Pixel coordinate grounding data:
○ ○ ○ ○ ○ ○ ○

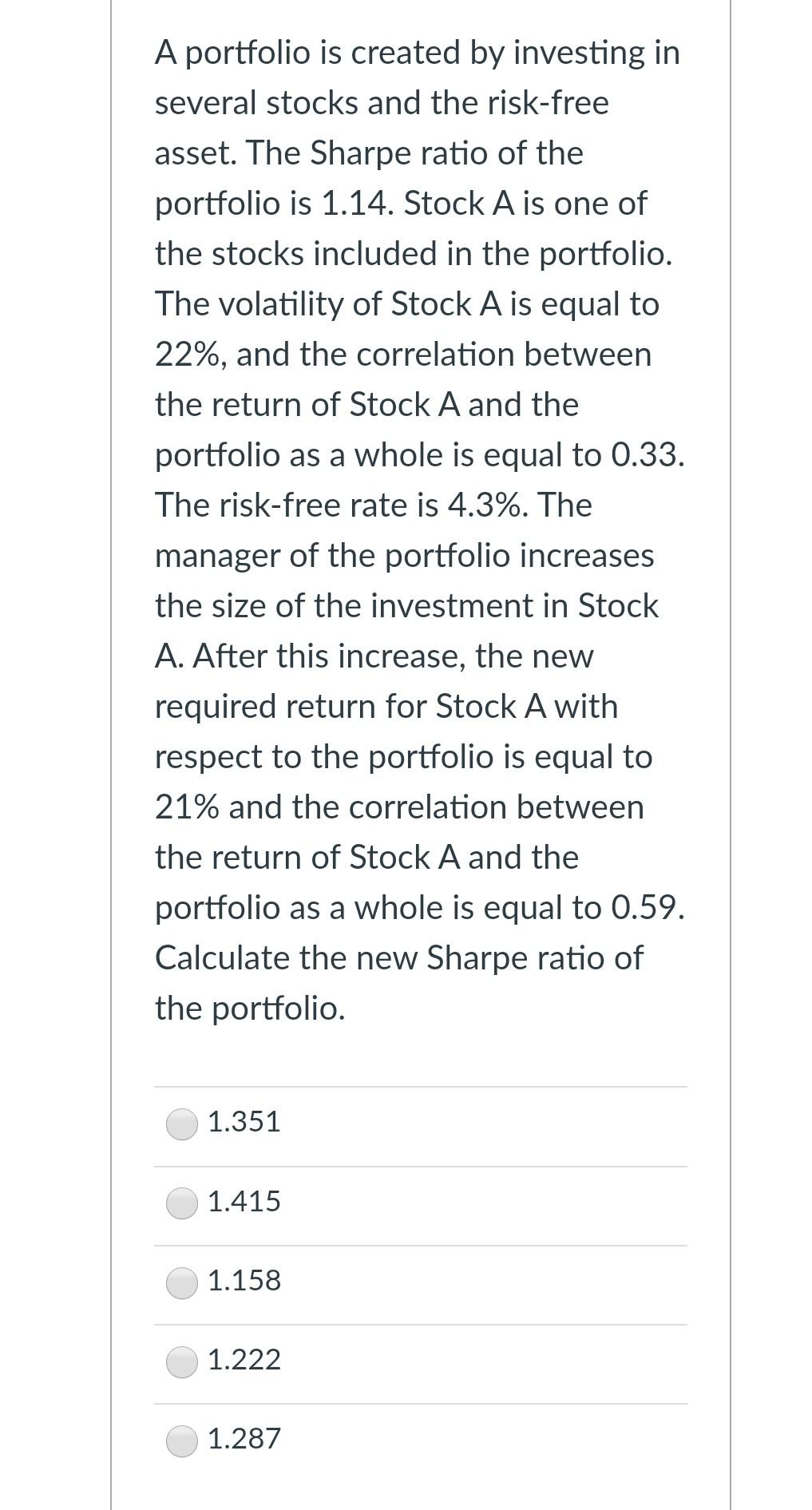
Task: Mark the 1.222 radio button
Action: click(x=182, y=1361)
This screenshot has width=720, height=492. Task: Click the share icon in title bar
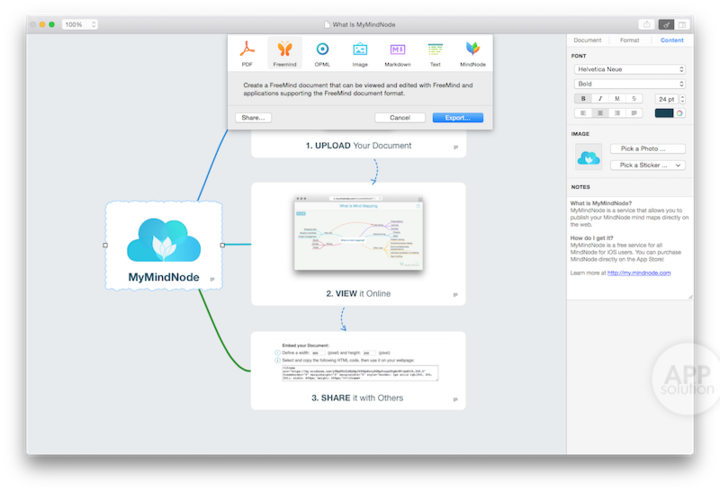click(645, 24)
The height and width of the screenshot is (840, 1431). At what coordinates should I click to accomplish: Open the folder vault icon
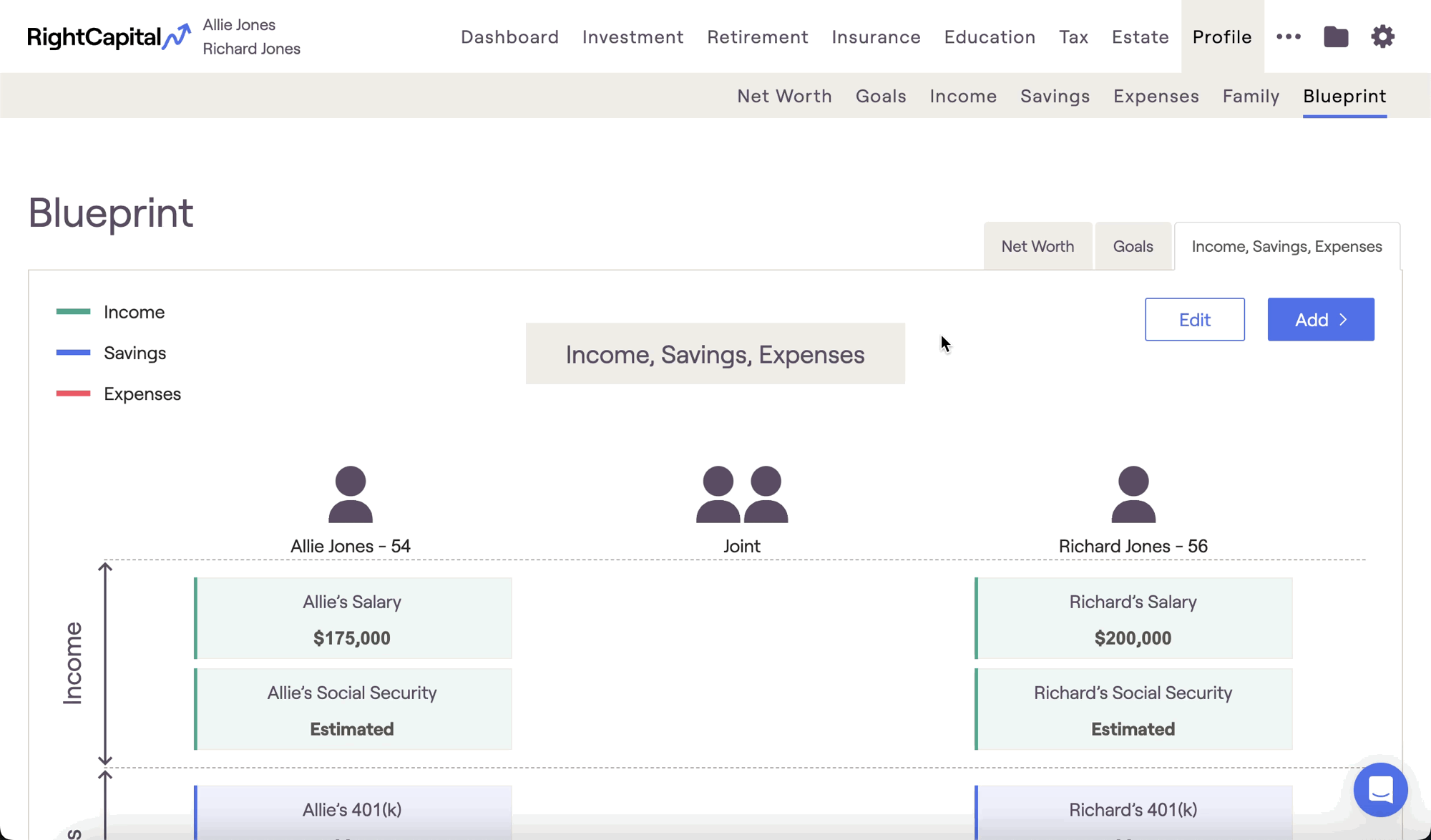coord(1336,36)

○ ○ ○ ○ ○ ○ ○

Only the lines from the line with "This screenshot has" through the end of the records belong in your copy. Repeat them exactly, without pictures.

Your solution:
This screenshot has width=720, height=492. Task: Click the share icon in title bar
click(645, 24)
The height and width of the screenshot is (840, 1431). At what coordinates should I click to accomplish: Open the folder vault icon
coord(1336,36)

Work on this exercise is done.